Subject (Intercept) 0.2320 0.4816
Image (Intercept) 0.1318 0.3631
Number of obs: 1182013, groups: Subject, 59; Image, 9
Fixed effects:
Estimate Std. Error z value Pr(>|z|)
(Intercept) 0.309400 0.038106 8.120 4.68e-16 ***
factor(Sex)Male -0.032522 0.042520 -0.765 0.444
factor(Intervention)Post -0.257262 0.006158 -41.774 < 2e-16 ***
factor(Sex)Male:factor(Intervention)Post 0.220234 0.007926 27.787 < 2e-16 ***
---
Signif. codes: 0 '***' 0.001 '**' 0.01 '*' 0.05 '.' 0.1 ' ' 1
Correlation of Fixed Effects:
(Intr) fc(S)M fc(I)P
fctr(Sex)M -0.107
fctr(Int)Pst 0.009 0.024
f(S)M:(I)P -0.013 -0.025 -0.748
convergence code: 0
Model failed to converge with max|grad| = 0.00210935 (tol = 0.002, component 1)
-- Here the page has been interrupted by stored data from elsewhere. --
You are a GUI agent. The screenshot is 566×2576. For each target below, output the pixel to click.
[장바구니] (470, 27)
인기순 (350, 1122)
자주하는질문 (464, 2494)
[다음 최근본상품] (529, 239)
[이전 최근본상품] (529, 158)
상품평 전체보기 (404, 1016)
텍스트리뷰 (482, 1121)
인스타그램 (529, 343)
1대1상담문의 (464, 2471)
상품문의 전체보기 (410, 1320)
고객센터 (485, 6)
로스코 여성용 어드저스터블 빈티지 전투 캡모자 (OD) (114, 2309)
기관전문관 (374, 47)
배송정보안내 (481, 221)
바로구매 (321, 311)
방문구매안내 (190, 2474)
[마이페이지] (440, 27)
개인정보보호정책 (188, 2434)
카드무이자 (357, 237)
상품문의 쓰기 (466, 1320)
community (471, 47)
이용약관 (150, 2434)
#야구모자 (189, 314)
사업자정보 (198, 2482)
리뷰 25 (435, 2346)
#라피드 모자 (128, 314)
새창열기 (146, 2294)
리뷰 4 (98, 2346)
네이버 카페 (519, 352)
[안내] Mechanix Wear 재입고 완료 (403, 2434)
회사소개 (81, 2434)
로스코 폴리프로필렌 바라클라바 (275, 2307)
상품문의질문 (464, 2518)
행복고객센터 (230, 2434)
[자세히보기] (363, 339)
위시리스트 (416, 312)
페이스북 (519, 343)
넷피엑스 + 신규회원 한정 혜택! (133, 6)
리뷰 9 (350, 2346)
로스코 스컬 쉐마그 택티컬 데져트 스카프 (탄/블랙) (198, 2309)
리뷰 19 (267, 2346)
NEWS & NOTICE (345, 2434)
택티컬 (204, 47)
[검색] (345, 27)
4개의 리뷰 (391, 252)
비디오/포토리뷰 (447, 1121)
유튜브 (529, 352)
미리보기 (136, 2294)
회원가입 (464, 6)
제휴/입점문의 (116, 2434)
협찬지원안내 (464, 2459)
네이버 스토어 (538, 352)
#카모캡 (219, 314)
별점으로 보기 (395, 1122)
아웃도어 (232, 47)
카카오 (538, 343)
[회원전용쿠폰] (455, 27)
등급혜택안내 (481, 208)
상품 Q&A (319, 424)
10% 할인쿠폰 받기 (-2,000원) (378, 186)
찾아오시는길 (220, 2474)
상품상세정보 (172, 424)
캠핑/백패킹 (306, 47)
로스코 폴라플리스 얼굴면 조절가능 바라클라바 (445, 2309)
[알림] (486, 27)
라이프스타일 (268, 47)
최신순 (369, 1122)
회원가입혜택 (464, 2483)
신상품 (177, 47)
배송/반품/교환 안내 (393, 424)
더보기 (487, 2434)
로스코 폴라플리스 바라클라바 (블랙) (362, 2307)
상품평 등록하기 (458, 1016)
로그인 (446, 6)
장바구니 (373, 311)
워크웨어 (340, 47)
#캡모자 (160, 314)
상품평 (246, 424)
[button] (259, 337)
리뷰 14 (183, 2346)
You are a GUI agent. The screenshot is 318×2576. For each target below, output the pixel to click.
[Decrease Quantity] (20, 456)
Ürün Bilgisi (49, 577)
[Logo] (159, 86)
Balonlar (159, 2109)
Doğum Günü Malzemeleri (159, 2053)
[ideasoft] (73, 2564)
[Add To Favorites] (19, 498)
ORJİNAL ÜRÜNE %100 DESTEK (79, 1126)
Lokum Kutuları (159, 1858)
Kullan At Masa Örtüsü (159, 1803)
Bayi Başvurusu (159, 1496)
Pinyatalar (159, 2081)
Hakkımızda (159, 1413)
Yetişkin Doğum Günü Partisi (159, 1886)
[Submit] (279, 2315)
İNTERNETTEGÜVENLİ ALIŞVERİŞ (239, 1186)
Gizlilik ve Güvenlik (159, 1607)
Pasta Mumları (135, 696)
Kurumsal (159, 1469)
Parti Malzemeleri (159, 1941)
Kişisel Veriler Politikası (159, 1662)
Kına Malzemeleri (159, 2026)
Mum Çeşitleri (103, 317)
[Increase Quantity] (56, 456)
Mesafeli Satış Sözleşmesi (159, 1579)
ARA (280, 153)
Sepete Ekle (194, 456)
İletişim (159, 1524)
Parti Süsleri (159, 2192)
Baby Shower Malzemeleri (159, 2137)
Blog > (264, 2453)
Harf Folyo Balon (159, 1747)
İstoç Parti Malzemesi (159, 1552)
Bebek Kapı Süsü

Added information found in comments below Ben Bolker's answer, for clarity/completeness:
Model 3: Same as Model 1, but on aggregated data (0s and 1s summarized into successes and failures by Subject and Image combination):
Results are not the same as from Model 1 (fit on non-aggregated, 0/1 data), even though Model 1 had no convergence warning. Namely, all point estimates are similar, but not so for all SEs: The SEs for the interaction and Intervention (within-subjects) are similar, but those for Sex (between-subjects) and the intercept are markedly different:
logit_model03 <- glmer(cbind(Successes, Failures) ~ factor(Sex)*factor(Intervention) +
(1 | Image) +
(1 | Subject),
data = data01_agg,
family="binomial")
summary(logit_model03)
Fixed effects:
Estimate Std. Error z value Pr(>|z|)
(Intercept) 0.052151 0.150564 0.346 0.729
factor(Sex)Male 0.187734 0.125563 1.495 0.135
factor(Intervention)Pre 0.257261 0.006227 41.314 <2e-16 ***
factor(Sex)Male:factor(Intervention)Pre -0.220239 0.008061 -27.322 <2e-16 ***
To see if the sheer size of the raw dataset (over 1.67 million lines) could be causing an issue, I took a random sample of 15000 observations from my original dataset and refit the model with both the non-aggregated (0/1) and aggregated (success, failure) data. (I did this for both levels of baseline for Intervention, but am just showing that for Intervention = Post here.):
Model 4: Random sample of 15000 obs. from actual dataset, non-aggregated (0/1) outcome, Intervention = Post as baseline:
logit_model04 <- glmer(AOI_look ~ factor(Sex)*factor(Intervention) +
(1 | Image) +
(1 | Subject),
data = smaller_raw_data,
family="binomial")
summary(logit_model04)
Fixed effects:
Estimate Std. Error z value Pr(>|z|)
(Intercept) -0.03212 0.15564 -0.206 0.836505
factor(Sex)Male 0.28384 0.14121 2.010 0.044429 *
factor(Intervention)Pre 0.22727 0.06449 3.524 0.000425 ***
factor(Sex)Male:factor(Intervention)Pre -0.25061 0.08410 -2.980 0.002884 **
Model 5: Random sample of 15000 obs. from actual dataset, aggregated (success, failure) outcome, Intervention = Post as baseline:
logit_model05 <- glmer(cbind(Successes, Failures) ~ factor(Sex)*factor(Intervention) +
(1 | Image) +
(1 | Subject),
data = smaller_agg_data,
family="binomial")
summary(logit_model05)
Fixed effects:
Estimate Std. Error z value Pr(>|z|)
(Intercept) -0.03211 0.15569 -0.206 0.836582
factor(Sex)Male 0.28383 0.14126 2.009 0.044500 *
factor(Intervention)Pre 0.22727 0.06450 3.524 0.000425 ***
factor(Sex)Male:factor(Intervention)Pre -0.25061 0.08412 -2.979 0.002890 **
As you can see, the point estimates and SEs for the fixed effects for models 4 and 5 are the same until at least the 5th decimal place. I also repeated this for Intervention = Pre as baseline, and the results are equivalent with regard to their similarity across the non-aggregated and aggregated models (as I expected would be the case).
Thus, using non-aggregated or aggregated data shouldn't matter in theory, at least for a reasonably-sized (i.e., not-too-large) dataset. This leads me to wonder if there is instability in the models when the dataset gets "too large." From ?lme4::convergence
, there is reason to believe this could be the case: “Exploratory analyses suggest that (1) the naive estimation of the Hessian may fail for large data sets (number of observations greater than approximately 1e5).” So maybe this is the root of what I observed in models 1-3 above.
In my case, I have the option to aggregate the data since both of my predictors are binary categorical, but for numeric predictors that don't allow aggregating, this would not be an option to reduce the computational load prior to fitting the model.